Given exercise: Which lines of the listing contain the word "This"? Return each of them, and treat case as significant.

Given records:

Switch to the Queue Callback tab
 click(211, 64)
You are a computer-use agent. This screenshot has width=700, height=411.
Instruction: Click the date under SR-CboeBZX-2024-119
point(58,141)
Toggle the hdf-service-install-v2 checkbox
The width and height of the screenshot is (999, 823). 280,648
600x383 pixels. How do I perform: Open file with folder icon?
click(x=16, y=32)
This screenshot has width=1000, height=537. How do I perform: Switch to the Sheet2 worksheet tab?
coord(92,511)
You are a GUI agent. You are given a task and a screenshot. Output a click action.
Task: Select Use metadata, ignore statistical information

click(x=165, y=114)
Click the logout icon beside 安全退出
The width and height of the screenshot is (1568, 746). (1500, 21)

Output of the exercise:
You are a computer-use agent. This screenshot has width=700, height=411.
This screenshot has width=1000, height=537. How do I perform: Switch to the Sheet2 worksheet tab?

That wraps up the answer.